Tomasz Gapiński: Ja im życzę jak najlepiej

Stal Gorzów wróciła z Częstochowy zwycięsko. Podopieczni Czesława Czernickiego pokonali Włókniarz różnicą ośmiu oczek i tym samym dopisali do ligowej tabeli trzy punkty. W szeregach Stali bardzo ważne punkty zdobył Tomasz Gapiński, notabene były żużlowiec Lwów. Co po tym meczu miał do powiedzenia Gapa?

Tomasz Gapiński swoją zadziornością na torze, wolą walki, ambicją oraz szczerością wobec kibiców zyskał sobie przez dwa lata startów w Częstochowie rzeszę sympatyków. Co prawda podczas prezentacji zawodników nie obyło się w niedzielę bez pojedynczych gwizdów, ale generalnie częstochowska publika niezwykle ciepło przyjęła swojego byłego pupila przy Olsztyńskiej. Dla samego zawodnika to spotkanie miało dodatkowy wymiar. "Gapa" czuł się specyficznie, co sam przyznał w rozmowie z naszym portalem. - Czułem na pewno, bo wróciłem, jak to się mówi, na stare śmieci. Na pewno czułem jakąś adrenalinę. Chciałem dobrze pojechać i dobrze się zaprezentować. Nie było jakiejś tragedii, ale znowu szału też nie było. Pierwszy i ostatni wyścig z mojej strony bardzo zepsute. Muszę wyeliminować te wszystkie moje błędy, które popełniam, a myślę, że powinno być dobrze - oznajmił wychowanek pilskiej Polonii.

Trudno z Gapińskim się nie zgodzić, bowiem faktycznie dwa starty, o których wspomniał w powyżej przytoczonej wypowiedzi, były w jego wykonaniu bardzo słabe. Tomek zaprzeczył, aby problemem był sprzęt czy też błędne przełożenie zastosowane na owe gonitwy. - Absolutnie nie. Były to tylko i wyłącznie moje błędy, które popełniałem na starcie czy też na wejściu w pierwszy łuk, więc myślę, że to nie sprzęt zawinił - skomentował żużlowiec.
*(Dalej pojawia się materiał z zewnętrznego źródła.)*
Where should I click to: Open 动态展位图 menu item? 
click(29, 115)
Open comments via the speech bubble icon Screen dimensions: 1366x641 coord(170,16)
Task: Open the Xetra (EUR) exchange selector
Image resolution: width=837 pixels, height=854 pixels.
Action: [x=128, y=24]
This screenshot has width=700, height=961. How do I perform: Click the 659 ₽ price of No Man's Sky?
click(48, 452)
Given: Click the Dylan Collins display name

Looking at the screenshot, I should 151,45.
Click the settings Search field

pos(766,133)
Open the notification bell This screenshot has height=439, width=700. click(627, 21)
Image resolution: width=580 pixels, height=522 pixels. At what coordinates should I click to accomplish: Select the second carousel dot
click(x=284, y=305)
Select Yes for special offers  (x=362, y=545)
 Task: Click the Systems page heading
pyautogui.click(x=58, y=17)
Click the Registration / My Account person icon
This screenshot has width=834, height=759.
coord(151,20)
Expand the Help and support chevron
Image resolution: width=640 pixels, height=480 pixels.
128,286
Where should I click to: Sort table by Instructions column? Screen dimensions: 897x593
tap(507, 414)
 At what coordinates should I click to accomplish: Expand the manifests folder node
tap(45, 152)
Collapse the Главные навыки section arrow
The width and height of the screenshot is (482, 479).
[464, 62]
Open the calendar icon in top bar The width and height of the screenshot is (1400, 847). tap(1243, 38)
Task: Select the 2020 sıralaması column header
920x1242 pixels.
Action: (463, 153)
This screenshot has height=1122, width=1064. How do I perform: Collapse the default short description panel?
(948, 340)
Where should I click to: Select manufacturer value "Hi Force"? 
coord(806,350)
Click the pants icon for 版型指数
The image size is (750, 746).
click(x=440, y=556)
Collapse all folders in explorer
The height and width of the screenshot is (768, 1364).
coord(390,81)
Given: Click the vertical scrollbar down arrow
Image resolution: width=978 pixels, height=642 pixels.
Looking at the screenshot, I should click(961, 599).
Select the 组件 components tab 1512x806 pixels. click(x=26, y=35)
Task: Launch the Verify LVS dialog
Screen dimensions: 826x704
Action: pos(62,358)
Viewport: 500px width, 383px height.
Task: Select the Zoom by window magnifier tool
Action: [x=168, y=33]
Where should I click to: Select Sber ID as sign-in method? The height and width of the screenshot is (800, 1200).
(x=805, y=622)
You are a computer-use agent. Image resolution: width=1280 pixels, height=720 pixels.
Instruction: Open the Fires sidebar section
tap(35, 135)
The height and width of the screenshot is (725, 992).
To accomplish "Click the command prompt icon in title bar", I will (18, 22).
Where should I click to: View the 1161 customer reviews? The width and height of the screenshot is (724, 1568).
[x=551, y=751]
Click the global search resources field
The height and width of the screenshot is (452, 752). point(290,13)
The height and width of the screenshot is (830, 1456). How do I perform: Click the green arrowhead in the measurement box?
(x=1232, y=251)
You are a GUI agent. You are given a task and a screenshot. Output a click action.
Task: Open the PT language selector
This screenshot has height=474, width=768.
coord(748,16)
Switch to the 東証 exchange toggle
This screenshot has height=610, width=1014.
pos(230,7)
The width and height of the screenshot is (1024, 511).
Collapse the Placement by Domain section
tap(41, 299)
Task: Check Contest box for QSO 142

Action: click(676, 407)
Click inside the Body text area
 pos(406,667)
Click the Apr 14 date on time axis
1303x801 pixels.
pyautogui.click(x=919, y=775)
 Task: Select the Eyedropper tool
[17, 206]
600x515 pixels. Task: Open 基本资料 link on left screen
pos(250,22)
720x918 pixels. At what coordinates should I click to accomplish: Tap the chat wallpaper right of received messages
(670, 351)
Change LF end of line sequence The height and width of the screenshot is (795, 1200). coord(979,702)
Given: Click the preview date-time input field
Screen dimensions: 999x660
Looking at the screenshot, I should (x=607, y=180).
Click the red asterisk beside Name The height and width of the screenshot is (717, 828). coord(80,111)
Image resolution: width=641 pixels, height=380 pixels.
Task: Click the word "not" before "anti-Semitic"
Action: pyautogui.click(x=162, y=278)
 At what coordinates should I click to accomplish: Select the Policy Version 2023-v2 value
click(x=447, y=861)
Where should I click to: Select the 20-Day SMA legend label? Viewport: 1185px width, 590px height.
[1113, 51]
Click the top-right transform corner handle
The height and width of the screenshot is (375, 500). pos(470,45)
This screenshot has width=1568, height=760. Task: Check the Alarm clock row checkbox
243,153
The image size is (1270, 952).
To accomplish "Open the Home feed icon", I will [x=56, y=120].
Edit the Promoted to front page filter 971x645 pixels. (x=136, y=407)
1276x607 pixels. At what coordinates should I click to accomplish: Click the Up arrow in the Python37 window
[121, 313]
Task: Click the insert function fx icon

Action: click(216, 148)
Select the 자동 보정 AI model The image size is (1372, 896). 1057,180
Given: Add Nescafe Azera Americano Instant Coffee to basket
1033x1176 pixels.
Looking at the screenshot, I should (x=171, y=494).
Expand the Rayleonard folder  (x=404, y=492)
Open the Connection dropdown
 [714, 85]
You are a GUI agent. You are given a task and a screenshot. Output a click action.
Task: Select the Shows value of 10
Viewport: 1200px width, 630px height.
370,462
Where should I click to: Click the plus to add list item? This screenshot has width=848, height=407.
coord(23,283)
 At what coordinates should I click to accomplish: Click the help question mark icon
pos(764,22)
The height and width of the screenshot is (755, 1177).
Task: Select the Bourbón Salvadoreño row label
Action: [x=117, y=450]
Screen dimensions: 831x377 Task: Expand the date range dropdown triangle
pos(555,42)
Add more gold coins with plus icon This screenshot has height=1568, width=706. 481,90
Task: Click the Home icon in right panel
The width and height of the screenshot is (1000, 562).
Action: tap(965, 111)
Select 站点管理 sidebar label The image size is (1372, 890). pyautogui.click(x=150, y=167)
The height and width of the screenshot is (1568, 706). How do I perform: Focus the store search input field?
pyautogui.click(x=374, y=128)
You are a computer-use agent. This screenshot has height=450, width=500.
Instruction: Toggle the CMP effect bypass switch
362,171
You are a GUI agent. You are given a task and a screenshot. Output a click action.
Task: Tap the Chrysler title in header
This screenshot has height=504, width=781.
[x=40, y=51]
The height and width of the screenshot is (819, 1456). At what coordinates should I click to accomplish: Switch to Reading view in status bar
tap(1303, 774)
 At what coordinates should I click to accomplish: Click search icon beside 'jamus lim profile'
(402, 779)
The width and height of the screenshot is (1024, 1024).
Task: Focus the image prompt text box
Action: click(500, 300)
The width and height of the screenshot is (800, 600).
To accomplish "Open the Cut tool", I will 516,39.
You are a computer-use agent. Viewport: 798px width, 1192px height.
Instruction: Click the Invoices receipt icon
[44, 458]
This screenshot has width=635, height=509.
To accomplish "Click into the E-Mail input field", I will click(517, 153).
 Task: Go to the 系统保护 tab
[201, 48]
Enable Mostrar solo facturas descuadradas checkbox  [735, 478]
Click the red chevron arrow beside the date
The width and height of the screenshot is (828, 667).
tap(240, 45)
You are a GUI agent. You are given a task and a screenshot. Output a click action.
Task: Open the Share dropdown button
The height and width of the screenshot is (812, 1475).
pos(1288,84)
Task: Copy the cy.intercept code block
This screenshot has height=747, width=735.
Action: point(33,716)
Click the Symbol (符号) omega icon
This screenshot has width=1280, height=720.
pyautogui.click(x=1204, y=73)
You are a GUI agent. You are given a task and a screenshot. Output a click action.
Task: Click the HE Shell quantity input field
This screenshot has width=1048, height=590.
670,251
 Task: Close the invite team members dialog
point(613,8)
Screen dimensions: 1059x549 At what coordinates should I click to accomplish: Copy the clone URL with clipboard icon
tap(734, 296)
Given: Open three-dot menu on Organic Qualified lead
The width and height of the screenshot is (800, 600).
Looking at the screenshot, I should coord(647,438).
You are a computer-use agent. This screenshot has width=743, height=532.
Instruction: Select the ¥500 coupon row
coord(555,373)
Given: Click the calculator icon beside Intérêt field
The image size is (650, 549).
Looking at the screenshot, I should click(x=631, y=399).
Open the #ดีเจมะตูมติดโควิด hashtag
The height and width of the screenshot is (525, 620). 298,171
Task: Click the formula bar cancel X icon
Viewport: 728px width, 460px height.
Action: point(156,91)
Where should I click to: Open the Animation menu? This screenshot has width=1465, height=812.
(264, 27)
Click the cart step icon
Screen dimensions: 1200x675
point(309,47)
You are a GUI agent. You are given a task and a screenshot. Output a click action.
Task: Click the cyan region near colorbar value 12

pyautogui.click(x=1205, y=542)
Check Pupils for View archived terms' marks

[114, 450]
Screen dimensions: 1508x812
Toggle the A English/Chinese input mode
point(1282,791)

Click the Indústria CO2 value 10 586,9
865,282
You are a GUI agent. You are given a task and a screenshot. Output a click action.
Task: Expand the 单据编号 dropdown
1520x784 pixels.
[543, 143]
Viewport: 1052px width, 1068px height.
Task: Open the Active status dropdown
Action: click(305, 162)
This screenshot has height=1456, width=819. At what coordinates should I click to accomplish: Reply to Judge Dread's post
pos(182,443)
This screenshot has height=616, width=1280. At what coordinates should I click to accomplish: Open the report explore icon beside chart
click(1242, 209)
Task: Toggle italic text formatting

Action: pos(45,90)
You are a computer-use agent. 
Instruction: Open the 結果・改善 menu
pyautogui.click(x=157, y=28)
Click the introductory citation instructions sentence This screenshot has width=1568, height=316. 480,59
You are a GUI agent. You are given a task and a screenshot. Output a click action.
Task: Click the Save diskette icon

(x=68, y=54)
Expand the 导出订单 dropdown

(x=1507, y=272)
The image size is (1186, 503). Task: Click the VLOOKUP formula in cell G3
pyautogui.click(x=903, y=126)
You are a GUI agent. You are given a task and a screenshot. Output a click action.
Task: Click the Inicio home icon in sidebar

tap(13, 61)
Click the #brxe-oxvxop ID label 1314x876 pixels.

Tym samym "Gapa" nie był zadowolony z osiągniętego rezultatu (7 punktów w pięciu startach). - Jakbym zrobił dwa punkty więcej to byłbym zadowolony. Tak jak mówiłem, zepsułem dwa wyścigi. Gdybym zdobył w nich, chociaż po punkcie więcej to już byłoby ok - stwierdził.

Nawiążmy jeszcze do samego spotkania, które dostarczyło wiele emocji. Do połowy zawodów było ono niezwykle wyrównane i obie strony mogły przechylić szalę zwycięstwa na swoją stronę. Dopiero wyścig dziesiąty okazał się biegiem przełomowym. Wtedy to goście zwyciężyli podwójnie i odskoczyli rywalom na sześć punktów. Co prawda przed ostatnią gonitwą Włókniarz miał jeszcze szansę na remis, ale ostatecznie para Gollob - Pedersen okazała się za silna. Wielką wolę walki gospodarzy zauważył Tomasz Gapiński. - Co mogę o nich powiedzieć? Są chłopacy waleczni, bo to widać. Od początku sezonu się starają, pomimo jakiś problemów finansowych czy kadrowych. Próbują robić, co mogą. To jest ich praca i tak jak już wcześniej wspomniałem, każdy z nich chce wygrywać i zwyciężać. Zresztą tak samo i my. To jest sport. Każdy może wygrać i każdy może przegrać. Ja im życzę jak najlepiej. Przede wszystkim powodzenia w najbliższych dwóch meczach i oby wyszli z nich zwycięsko - zakończył "Gapa".